A chance encounter with ‘lucky’ John White (Class of ’63; served as S5B under the glorious M Crawley; tunnelled to the safety of CCTA around 1970) reminded us that our Other Links are a good source of contact. And they provide some very useful — and entertaining — information. Please take a look.
Nosmo King Smoked Out
Jack Palmer (who I see will be 80 this year, and doesn’t look a day older than most Printers born in 1926) kindly passed over a set of his cartoons and drawings, mainly produced for SO Review from the 1960s onwards. One such cartoon seems particularly relevant at the moment, with the topic of the smoking ban in public houses on the nicotine-stained lips of every boozer in Britain (or is that just me?). The item in question is captioned Suggested dress for the fresh-air type in an office where the ladies like the window shut (see Picture Gallery). Ignoring for the moment the implied sexism, which would no more have occurred to anyone in those days than the thought of an office-wide smoking ban, the Heath-Robinson device depicted may well have lodged in the mind of ‘young’ Joe Bishop, who some 20 years later — when the office-wide ban indeed took place — contrived a similar contraption out of map-tubes and parcel adhesive. At the time, Joe worked on the ‘Karen’ computerised print system. A small prize for anyone — including Joe — who ever understood what it was all about. Impressed the Management Group, though.
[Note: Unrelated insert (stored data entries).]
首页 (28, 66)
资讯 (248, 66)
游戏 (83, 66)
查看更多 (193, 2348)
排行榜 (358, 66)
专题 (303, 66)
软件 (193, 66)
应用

The Eastern Daily Press published its list of the Anglia Region’s top 75 Companies on 1 March 2006. At number 23 (same position as in 2005) featured Office2Office, a manifestation of Banner Business Supplies, with a turnover of £141,769,000, 13% increase, period to 31/12/04 and overall staff of 774. The Stationery Office Holdings came in at 29 (up two from 2005) with a turnover of £79,700,000, 1% increase, period to 31/12/04 and overall staff of 639.